-- Start of DATA PROVIDED --

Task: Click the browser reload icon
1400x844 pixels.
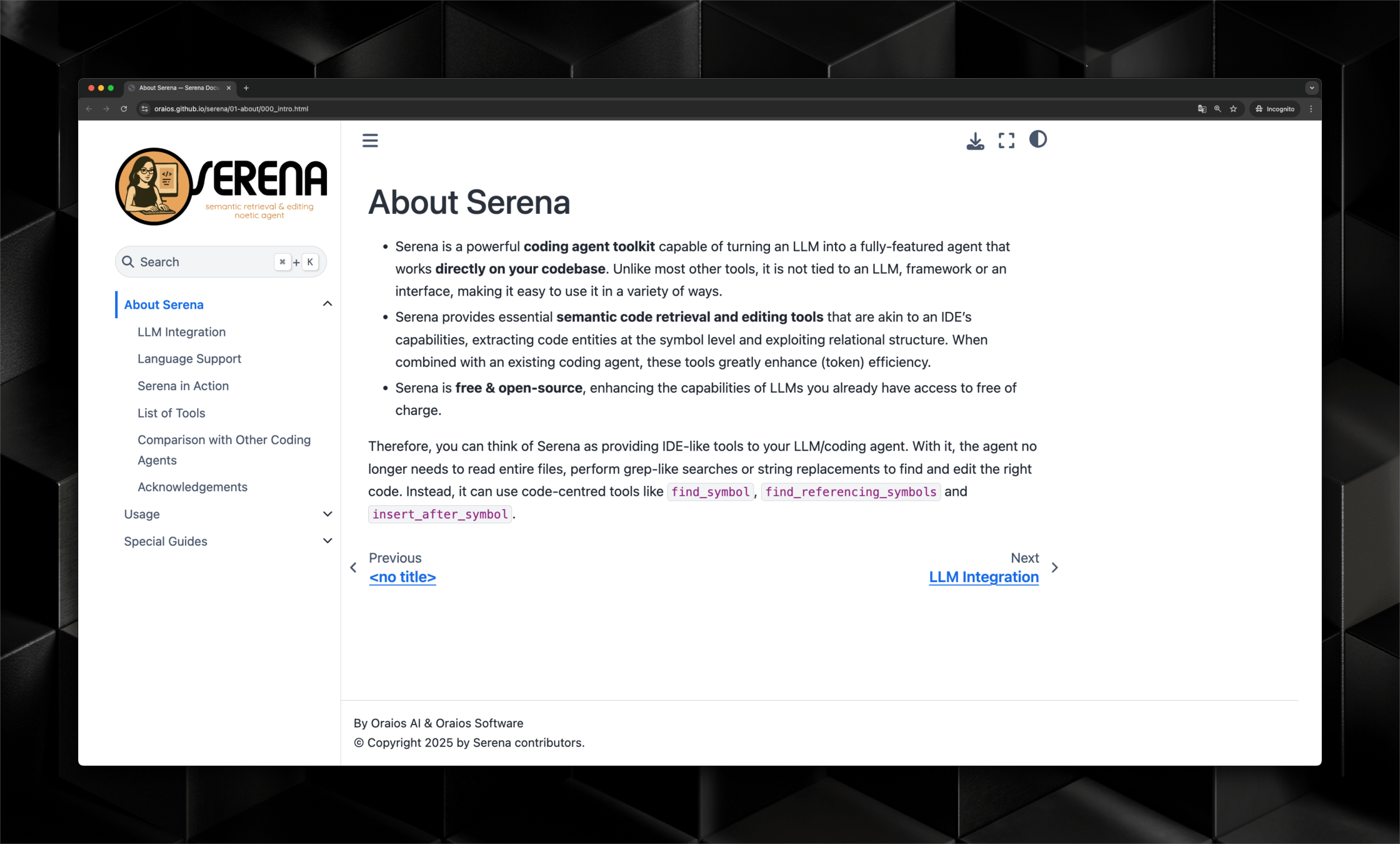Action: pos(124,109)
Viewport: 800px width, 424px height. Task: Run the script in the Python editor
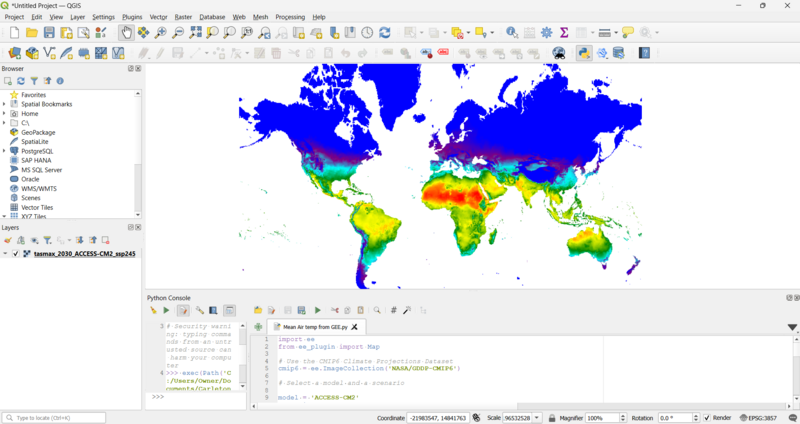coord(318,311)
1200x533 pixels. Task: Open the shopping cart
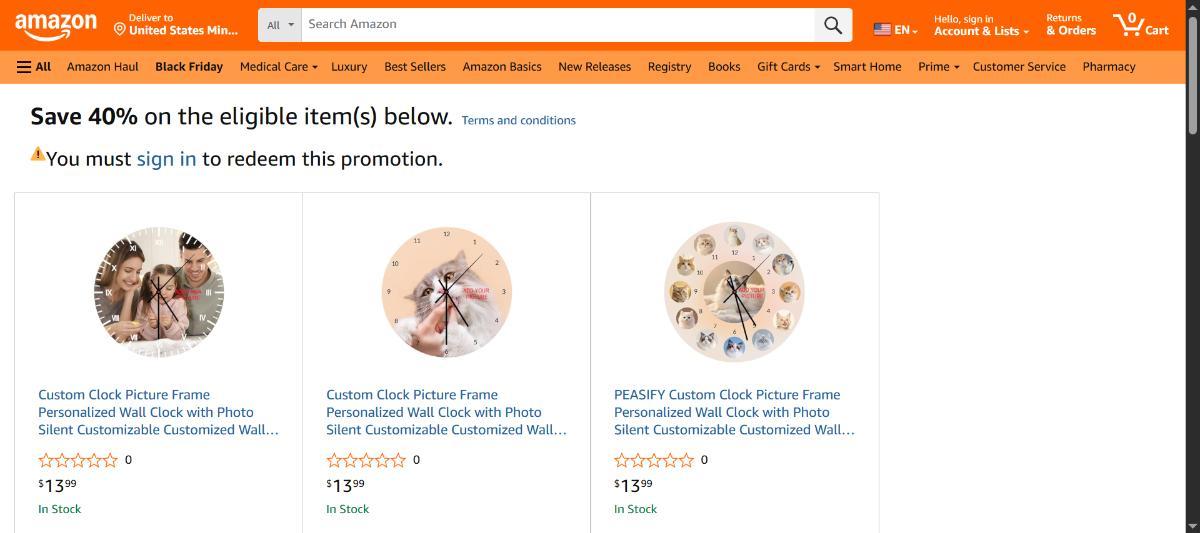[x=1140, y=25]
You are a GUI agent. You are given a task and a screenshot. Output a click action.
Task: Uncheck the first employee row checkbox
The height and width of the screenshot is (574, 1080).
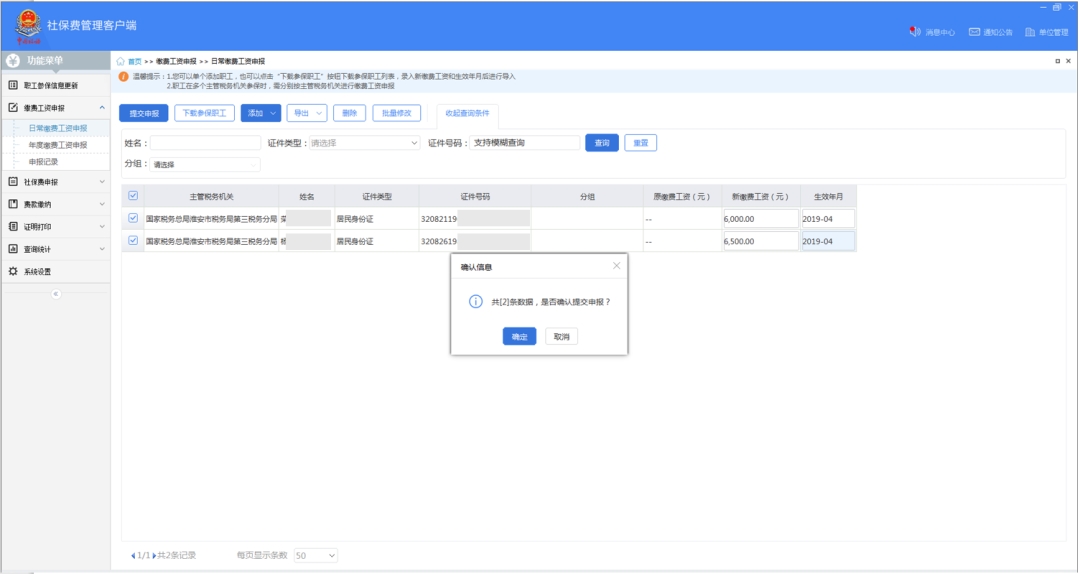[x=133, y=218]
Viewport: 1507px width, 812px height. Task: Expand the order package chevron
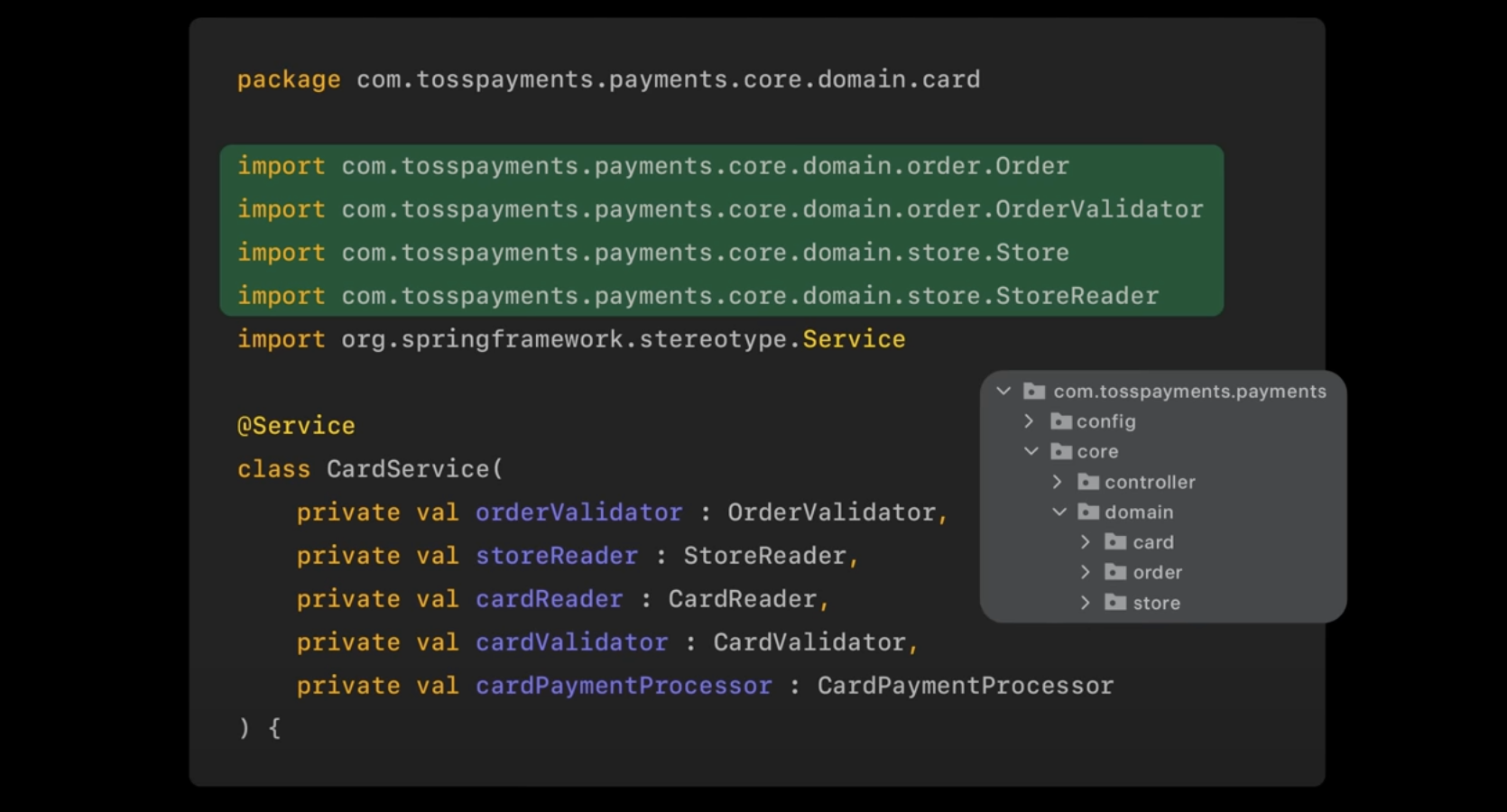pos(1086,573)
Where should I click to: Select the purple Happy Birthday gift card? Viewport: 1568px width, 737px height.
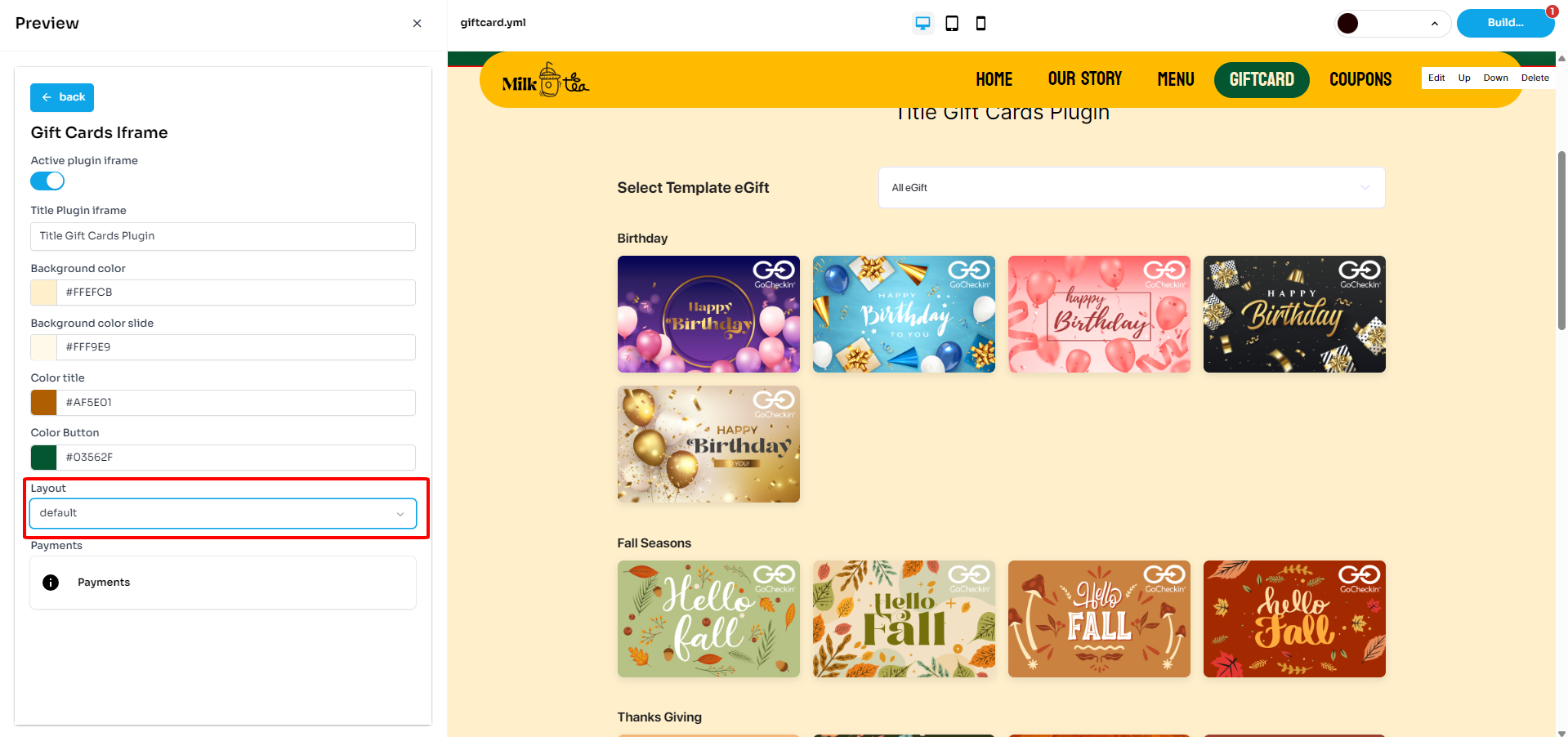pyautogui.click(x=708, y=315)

-- End of DATA PROVIDED --

## INSTRUCTIONS TO FOLLOW
Rewrite all the lines above, swapping "Viewport" for "Screen area" wherever it occurs and changing nothing else. Leave the pictures out.

## COMPLETE OUTPUT
Task: Click the browser reload icon
1400x844 pixels.
Action: pos(124,109)
Screen area: 800px width, 424px height. Task: Run the script in the Python editor
coord(318,311)
1200x533 pixels. Task: Open the shopping cart
[x=1140, y=25]
You are a GUI agent. You are given a task and a screenshot. Output a click action.
Task: Uncheck the first employee row checkbox
The height and width of the screenshot is (574, 1080).
[x=133, y=218]
Screen area: 1507px width, 812px height. Task: Expand the order package chevron
pos(1086,573)
Where should I click to: Select the purple Happy Birthday gift card? Screen area: 1568px width, 737px height.
pyautogui.click(x=708, y=315)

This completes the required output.